2010–11 All-Ireland Junior Club Hurling Championship

Championship Details
- Dates: 26 September 2010 – 13 February 2011
- Teams: 28

All Ireland Champions
- Winners: Meelin (1st win)
- Captain: Jerry Forrest
- Manager: Liam Ryan

All Ireland Runners-up
- Runners-up: John Locke's
- Captain: Robert Jackman
- Manager: Bobby Jackman

Provincial Champions
- Munster: Meelin
- Leinster: John Locke's
- Ulster: Inniskeen Grattans
- Connacht: Bearna/Na Forbacha

Championship Statistics
- Matches Played: 27
- Total Goals: 59 (2.18 per game)
- Total Points: 602 (22.29 per game)
- Top Scorer: Éamonn Brosnan (3-39)

= 2010–11 All-Ireland Junior Club Hurling Championship =

The 2010–11 All-Ireland Junior Club Hurling Championship was the eighth staging of the All-Ireland Junior Club Hurling Championship since its establishment by the Gaelic Athletic Association. The championship ran from 26 September 2010 to 13 February 2011.

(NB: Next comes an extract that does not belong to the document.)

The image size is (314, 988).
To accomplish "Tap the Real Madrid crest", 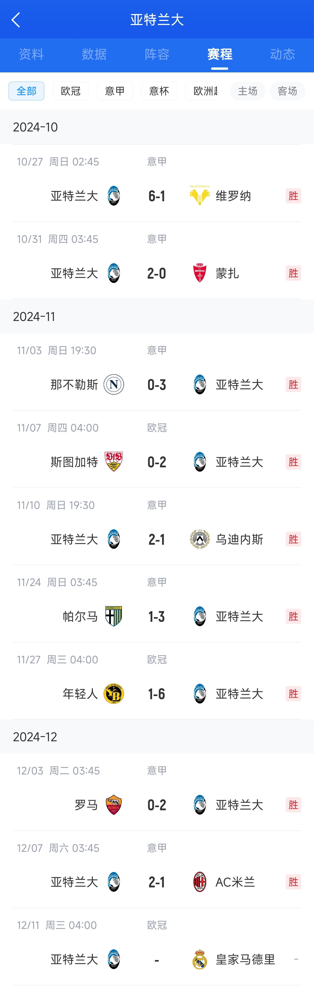I will pos(200,960).

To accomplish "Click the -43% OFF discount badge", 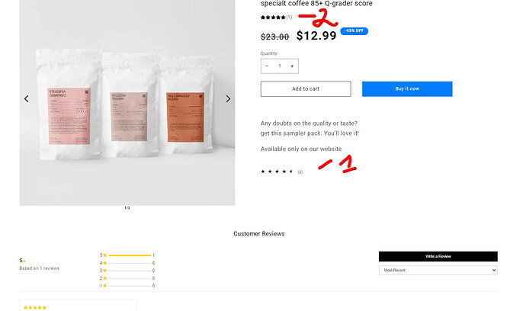I will coord(354,30).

The All-Ireland final was played on 13 February 2011 at Croke Park in Dublin, between Meelin from Cork and John Locke's from Kilkenny, in what was their first ever meeting in the final. Meelin won the match by 0-12 to 1-05 to claim their first ever championship title.

Meelin's Éamonn Brosnan was the championship's top scorer with 3-39.

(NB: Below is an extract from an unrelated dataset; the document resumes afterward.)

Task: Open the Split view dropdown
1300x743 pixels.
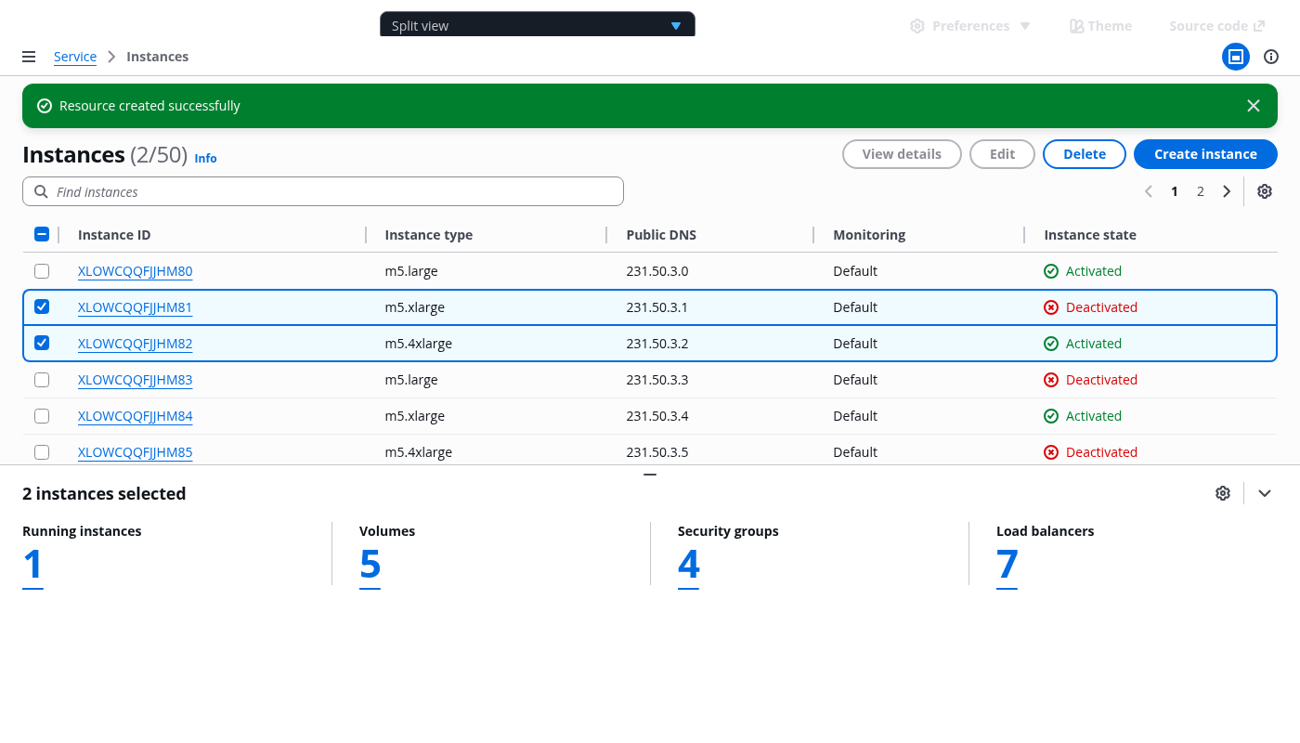Action: tap(537, 25)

==Championship statistics==
===Top scorers===

- Overall

| Rank | Player | Club | Tally | Total | Matches | Average |
| 1 | Éamonn Brosnan | Meelin | 3-39 | 48 | 5 | 9.60 |
| 2 | Owen McGrath | John Locke's | 0-26 | 26 | 5 | 5.20 |
| 3 | Michael Lennon | Inniskeen Grattans | 3-16 | 25 | 4 | 6.25 |
| 4 | Lee Henderson | Seán MacCumhaills | 1-21 | 24 | 2 | 12.00 |
| Ronan Meegan | Inniskeen Grattans | 0-24 | 24 | 4 | 6.00 |

===Miscellaneous===

- A dispute over the eligibility of a Western Gaels player in the Sligo SHC final delayed the Connacht Championship for several months. The dispute, which lasted for several months, went before the Sligo County Board and Connacht Council, before the DRA ruled against Western Gaels.